Наталья и Алексей не замкнулись, не зациклились, говоря современным языком, на своем чувстве. Любовь к родине была для них важнее, и она спасла их от бед, неприятностей и возможного наказания за «слишком сильное прилепление» друг к другу.
Касается Карамзин и последствий преступной любви, которой не могли противиться родные брат и сестра и которая окончилась печально: он, проклятый отцом, влачит свои дни в изгнании, вдали от дома; она – в сырой и холодной пещере за «широкою железною дверью», лишенная «дневного света», сохнет «без ропота, без жалоб» в надежде, что жизнь ее «скоро кончится» («Остров Борнгольм», 1793).

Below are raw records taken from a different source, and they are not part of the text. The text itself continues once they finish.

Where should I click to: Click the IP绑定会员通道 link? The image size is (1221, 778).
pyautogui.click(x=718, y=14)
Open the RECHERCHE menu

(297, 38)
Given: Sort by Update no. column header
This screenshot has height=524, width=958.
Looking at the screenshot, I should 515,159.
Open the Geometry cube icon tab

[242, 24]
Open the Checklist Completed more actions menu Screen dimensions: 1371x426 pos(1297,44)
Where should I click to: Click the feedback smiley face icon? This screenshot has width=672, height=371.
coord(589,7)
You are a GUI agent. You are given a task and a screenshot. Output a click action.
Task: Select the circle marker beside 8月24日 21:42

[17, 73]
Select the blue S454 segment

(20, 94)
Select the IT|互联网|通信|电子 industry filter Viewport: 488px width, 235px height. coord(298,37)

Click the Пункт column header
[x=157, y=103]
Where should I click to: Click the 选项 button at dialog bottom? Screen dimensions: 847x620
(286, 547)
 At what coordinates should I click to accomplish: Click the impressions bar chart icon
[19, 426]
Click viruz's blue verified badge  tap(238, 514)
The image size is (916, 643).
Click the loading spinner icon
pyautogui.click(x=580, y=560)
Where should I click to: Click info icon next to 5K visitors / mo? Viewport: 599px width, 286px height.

Вместе с тем Карамзин показывает не только то, к чему приводит любовь, когда она «слишком сильно прилепляет» одного человека к другому, или двоих друг к другу, или просто кого-то к чему-то, но и то, что бывает, когда она «прилепляет» не «слишком сильно», и влюбленные, дав клятву любить своего избранника всегда, всю жизнь, нарушают ее. Так поступил Эраст в «Бедной Лизе» и «был до конца своей жизни несчастлив. Узнав о судьбе Лизиной, он не смог утешиться и почитал себя убийцей».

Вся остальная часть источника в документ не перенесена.